### Problema proposto
Reproduza fielmente, do texto sobre Pepetela e Hemingway, o trecho que vai de "Talvez você esteja" até "ou não foi.".

### Texto fornecido
== == ==

Penso em Pepetela e penso em Hemingway. Explico: penso em autores reféns de seu (auto)personagem. Pepetela, já o vi dizer no registro em vídeo de um bate-papo na UFRJ, que gosta de criar e também “quebrar mitos”. É fato: os mitos da nação Angola ora são criados, ora desestruturados na sua obra. O próprio escritor já disse ter tomado como mito a ser quebrado, ou pensado em um livro seu, a ideia do “internacionalismo proletário” e da solidariedade irrestrita entre os países do antigo bloco comunista. O mito de Manuel Cerveira Pereira, fundador do inexistente reino de Banguela, também é retrabalhado na sua obra. Mitos sobre branco e negro, sobre a ideia de nação, a lista é longa e passível de constantes atualizações. Mas há um mito que Pepetela, parece, criou e não consegue quebrar: o seu próprio. E aí penso em Hemingway. Quero dizer assim: imagino que, se Hemingway fosse vivo e viesse à Flip ou à Bienal de Pernambuco— para a qual vem Pepetela — muito se perguntaria a ele sobre o boxe, sobre barcos e pesca, sobre ir à guerra. E pouco se falaria dos seus livros. É a mesma sensação que tenho sobre Pepetela, e que um passeio pelo Youtube confirma. Parece irresistível querer saber sobre a guerrilha, a guerra civil, Angola ontem, hoje, sobre o que pensa Pepetela dos rumos da política, da sociedade, da economia angolanas. É como nos eventos literários que reúnem escritores da Palestina, de Israel, Irã. Dificilmente saberemos o que os autores escrevem. Mas sairemos de lá com muita clareza das suas visões de mundo, das suas posições políticas. Já escrevi isso uma vez: acho que tem, aí, um aspecto positivo: fala-se tanto da perda de relevância da literatura nos tempos atuais, mas, bem, ainda se quer saber o que os escritores — alguns deles, ao menos — pensam sobre o mundo. Isso parece ter algo de bom. Mas parece também caricaturizar um pouco os autores. Transformá-los em uma imagem.
Talvez você esteja lendo apenas lamúrios de um escritor de apartamento — eu. Talvez Pepetela intimide autores que crescerem jogando videogame, assistindo MTV na adolescência, sem muita transcendência. Porque Pepetela, Hemingway e tantos outros fazem parte daquele time de autores, tão diferentes entre si, mas iguais numa coisa: viveram para contar. O sujeito nasce numa colônia, parte adolescente para estudar em Portugal, filia-se ao Movimento Para Libertação de Angola, exila-se então em Paris e Argel, retorna para a colônia para pegar em armas, participa decisivamente da independência da sua nação, integra o primeiro governo, e creio que é natural que sua vida e experiência inspirem profundamente os temas da sua escrita. Só que uma consequência disso é, muitas vezes, crítica e leitores esquecerem a obra. Ou confundirem com biografia. Preocuparem-se só com a vida, com o foi ou não foi.

== == ==

### Conjunto de registros
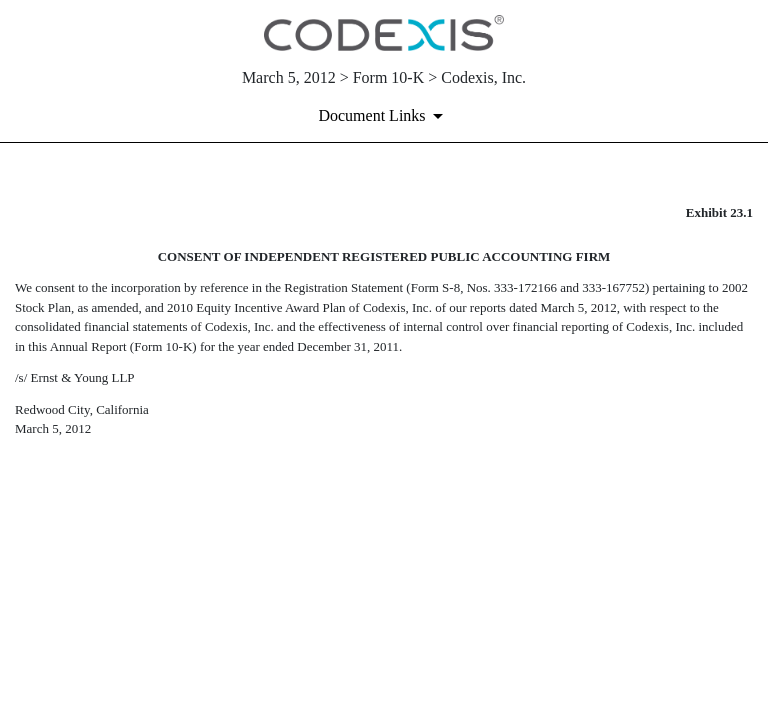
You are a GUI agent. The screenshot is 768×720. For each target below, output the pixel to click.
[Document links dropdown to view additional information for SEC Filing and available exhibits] (383, 116)
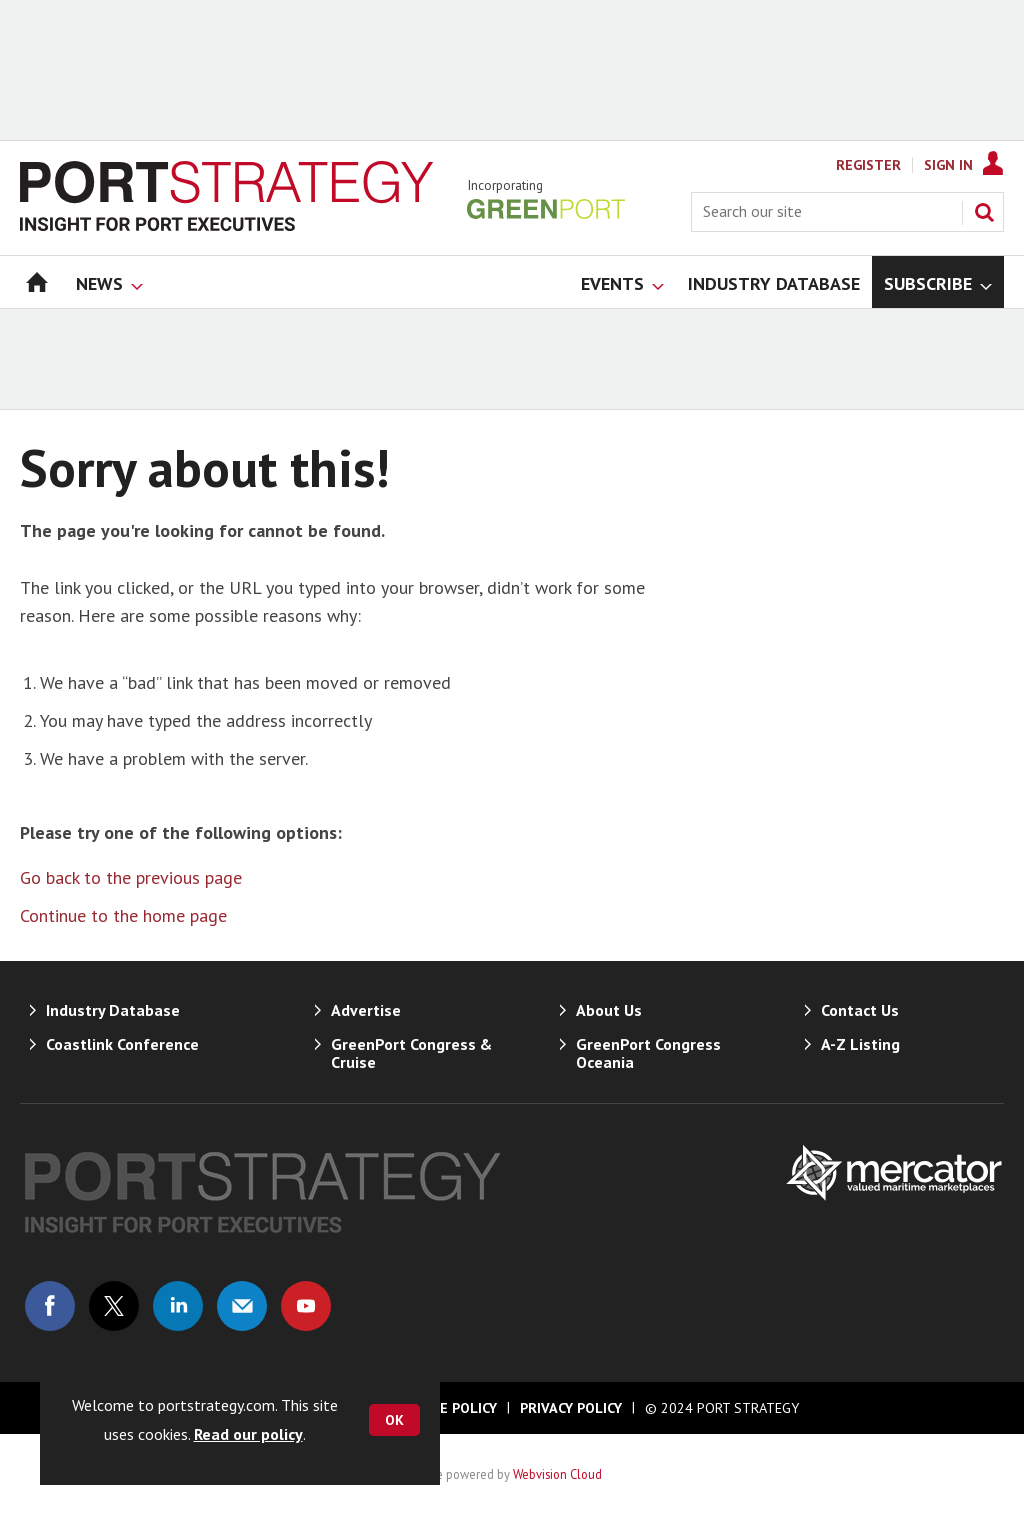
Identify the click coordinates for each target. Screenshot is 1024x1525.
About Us (609, 1010)
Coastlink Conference (122, 1044)
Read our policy (248, 1434)
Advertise (366, 1010)
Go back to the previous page (131, 877)
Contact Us (860, 1010)
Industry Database (113, 1010)
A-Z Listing (860, 1044)
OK (394, 1420)
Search (984, 212)
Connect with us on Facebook (50, 1306)
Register (868, 165)
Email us (242, 1306)
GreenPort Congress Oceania (648, 1053)
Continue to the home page (123, 915)
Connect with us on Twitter (114, 1306)
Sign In (948, 165)
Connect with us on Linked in (178, 1306)
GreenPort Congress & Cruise (411, 1053)
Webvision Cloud (557, 1474)
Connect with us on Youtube (306, 1306)
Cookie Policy (448, 1408)
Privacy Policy (571, 1408)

== == ==

### Em resposta
Talvez você esteja lendo apenas lamúrios de um escritor de apartamento — eu. Talvez Pepetela intimide autores que crescerem jogando videogame, assistindo MTV na adolescência, sem muita transcendência. Porque Pepetela, Hemingway e tantos outros fazem parte daquele time de autores, tão diferentes entre si, mas iguais numa coisa: viveram para contar. O sujeito nasce numa colônia, parte adolescente para estudar em Portugal, filia-se ao Movimento Para Libertação de Angola, exila-se então em Paris e Argel, retorna para a colônia para pegar em armas, participa decisivamente da independência da sua nação, integra o primeiro governo, e creio que é natural que sua vida e experiência inspirem profundamente os temas da sua escrita. Só que uma consequência disso é, muitas vezes, crítica e leitores esquecerem a obra. Ou confundirem com biografia. Preocuparem-se só com a vida, com o foi ou não foi.